Even the Far East is very tense. Vietnam, after having taken steps towards dialogue with the Vatican, has blocked visas of the delegation that was to visit the places where Card. Van Thuan, lived to gather material for his beatification. China, instead of giving way to the voice of its people, prefers an iron fist of control over everything, while there is an ongoing internal struggle for power in the Politburo that is freezing any chance of change at least until the Party Congress in October. Even Beijing is preparing for the future by increasing the budget of the army, police, launching aircraft carriers and threatening its immediate neighbors.

Even Japan, which had given up war, is strengthening its army and control of territorial waters to stop possible Chinese incursions.

Bad blood still runs between the two Koreas, after the death of Kim Jong-il, and proclamations pitting one against the other are a common day occurrence.

One gets the impression that all political powers in the world are strengthening and positioning themselves to defend their survival. Their weakness is tried even more by the global economic crisis, which has proven just how much international financial powers can undermine governments, change them, shake them and even end them.

If Easter were reduced to being merely the festival of the cherry blossom, the dove, bells and chocolate eggs, then the pessimists would be right not to celebrate it at a time when the world seems hurtling towards an abyss. It would be no better if this celebration was merely a generic consolation for all of history's losers, a monument to heroism and sacrifice.

However, Easter is something more: it is the most unexpected of events, a God who in his flesh, decided to experience the entire abyss of man's evil and bearing it upon his soldiers and in his flesh, destroys it with His death . His resurrection, His victory over death and evil is the unexpected path of hope, which becomes safe.

The "Do not be afraid" that Blessed John Paul II made a popular slogan, echoed the first time on Easter morning, when the women went to the tomb. They thought they would be carrying out a pious rites to seal the end of a man's life but found themselves before the most spectacular and revolutionary announcement: the Man-God is stronger than death, his love renews the heart of man and the universe, thanks to him even that hell, visited by His love, is forced to break the chains of despair and nothingness.

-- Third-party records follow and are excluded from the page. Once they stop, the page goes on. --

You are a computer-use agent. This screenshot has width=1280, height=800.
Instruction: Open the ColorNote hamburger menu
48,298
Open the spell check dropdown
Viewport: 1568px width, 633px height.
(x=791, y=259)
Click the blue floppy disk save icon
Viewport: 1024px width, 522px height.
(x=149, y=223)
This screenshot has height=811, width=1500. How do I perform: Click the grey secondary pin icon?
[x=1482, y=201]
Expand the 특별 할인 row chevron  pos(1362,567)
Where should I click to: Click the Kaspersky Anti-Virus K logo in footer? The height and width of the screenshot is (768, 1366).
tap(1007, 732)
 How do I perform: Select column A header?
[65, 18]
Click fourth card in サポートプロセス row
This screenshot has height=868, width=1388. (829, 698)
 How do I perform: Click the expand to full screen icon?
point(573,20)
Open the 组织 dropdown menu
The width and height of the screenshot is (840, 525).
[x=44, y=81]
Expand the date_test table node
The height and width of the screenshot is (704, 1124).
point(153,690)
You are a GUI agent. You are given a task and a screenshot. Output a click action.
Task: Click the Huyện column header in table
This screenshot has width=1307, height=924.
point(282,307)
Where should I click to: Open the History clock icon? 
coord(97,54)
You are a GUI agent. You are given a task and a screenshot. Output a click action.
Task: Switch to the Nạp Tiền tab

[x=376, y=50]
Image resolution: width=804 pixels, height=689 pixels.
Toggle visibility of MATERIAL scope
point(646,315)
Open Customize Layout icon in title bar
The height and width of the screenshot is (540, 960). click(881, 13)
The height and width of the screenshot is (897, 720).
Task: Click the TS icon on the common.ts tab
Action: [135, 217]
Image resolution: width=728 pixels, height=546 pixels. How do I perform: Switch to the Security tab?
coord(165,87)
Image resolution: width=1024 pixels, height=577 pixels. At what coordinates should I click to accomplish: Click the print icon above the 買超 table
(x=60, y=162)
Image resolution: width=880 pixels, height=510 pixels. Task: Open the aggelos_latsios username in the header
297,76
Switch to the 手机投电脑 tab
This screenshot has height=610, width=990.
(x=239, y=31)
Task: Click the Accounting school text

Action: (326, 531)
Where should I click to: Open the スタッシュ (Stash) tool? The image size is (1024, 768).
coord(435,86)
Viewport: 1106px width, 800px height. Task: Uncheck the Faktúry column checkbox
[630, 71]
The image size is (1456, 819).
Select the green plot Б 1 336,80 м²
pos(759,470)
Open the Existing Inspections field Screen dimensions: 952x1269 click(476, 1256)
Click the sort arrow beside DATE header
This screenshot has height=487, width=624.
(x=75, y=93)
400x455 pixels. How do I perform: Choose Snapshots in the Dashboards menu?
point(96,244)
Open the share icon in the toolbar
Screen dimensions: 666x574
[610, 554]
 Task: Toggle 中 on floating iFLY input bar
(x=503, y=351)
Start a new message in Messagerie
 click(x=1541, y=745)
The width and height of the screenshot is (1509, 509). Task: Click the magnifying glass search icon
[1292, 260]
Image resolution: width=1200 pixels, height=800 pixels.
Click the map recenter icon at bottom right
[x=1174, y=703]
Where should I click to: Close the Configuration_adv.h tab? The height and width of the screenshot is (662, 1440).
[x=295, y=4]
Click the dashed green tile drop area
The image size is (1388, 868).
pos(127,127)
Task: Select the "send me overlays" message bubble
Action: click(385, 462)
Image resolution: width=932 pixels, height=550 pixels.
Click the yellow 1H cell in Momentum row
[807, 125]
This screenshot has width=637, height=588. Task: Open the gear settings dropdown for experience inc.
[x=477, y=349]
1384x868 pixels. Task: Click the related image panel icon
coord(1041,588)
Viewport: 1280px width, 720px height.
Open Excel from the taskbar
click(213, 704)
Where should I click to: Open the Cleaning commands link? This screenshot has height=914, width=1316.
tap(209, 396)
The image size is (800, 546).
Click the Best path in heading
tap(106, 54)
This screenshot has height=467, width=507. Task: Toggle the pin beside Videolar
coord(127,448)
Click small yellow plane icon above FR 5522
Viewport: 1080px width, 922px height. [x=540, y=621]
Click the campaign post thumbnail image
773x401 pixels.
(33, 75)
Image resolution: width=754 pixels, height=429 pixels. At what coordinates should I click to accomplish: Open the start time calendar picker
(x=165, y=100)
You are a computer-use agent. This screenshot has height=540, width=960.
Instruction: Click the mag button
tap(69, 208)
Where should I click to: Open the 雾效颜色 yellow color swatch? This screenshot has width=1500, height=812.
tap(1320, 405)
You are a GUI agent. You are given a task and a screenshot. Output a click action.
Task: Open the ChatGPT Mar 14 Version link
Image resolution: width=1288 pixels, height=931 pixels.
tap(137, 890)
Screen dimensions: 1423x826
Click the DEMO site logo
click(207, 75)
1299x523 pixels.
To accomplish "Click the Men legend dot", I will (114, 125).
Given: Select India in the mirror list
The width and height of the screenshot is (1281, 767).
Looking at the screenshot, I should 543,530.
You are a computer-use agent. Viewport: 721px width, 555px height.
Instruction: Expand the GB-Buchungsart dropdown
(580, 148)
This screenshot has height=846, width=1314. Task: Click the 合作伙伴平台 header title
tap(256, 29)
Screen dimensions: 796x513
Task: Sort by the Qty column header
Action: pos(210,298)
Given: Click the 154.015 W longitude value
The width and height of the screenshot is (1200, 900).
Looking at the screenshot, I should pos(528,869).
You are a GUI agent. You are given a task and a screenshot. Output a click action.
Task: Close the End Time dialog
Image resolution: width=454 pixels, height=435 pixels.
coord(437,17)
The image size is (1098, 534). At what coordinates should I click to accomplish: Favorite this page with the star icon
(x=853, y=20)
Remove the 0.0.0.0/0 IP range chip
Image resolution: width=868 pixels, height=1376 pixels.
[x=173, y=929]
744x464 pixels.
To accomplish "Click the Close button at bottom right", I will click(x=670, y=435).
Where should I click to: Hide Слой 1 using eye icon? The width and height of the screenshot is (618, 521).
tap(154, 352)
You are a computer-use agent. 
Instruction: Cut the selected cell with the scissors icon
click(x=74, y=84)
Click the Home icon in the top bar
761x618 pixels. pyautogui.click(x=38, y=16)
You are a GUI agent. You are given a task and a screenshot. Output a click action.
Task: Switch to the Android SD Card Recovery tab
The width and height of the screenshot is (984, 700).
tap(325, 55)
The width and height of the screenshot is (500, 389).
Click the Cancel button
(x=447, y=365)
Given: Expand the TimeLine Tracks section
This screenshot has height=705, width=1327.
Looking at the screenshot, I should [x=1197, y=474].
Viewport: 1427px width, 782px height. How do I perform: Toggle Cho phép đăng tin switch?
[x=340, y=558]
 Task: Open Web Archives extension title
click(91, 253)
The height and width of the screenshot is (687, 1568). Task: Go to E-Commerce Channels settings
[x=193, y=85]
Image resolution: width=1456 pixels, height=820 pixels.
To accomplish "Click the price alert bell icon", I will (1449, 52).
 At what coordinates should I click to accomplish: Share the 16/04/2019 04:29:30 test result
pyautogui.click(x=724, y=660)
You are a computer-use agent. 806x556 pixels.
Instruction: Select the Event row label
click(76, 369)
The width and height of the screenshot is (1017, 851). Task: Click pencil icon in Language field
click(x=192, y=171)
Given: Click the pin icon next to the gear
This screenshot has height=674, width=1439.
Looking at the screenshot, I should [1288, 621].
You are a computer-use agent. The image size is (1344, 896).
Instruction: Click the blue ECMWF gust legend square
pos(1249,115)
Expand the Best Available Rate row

The Christian communities in Asia, tiny minorities, heavily persecuted, live by this force, this relationship with the Lord who died and rose again. It is impressive to think that on Easter night tens of thousands of newly baptized will enter the Churches of Asia. They realize that Jesus Christ is stronger than all political power, all oppression, all material comfort, all poverty. This is why they have become Christians. Happy Easter.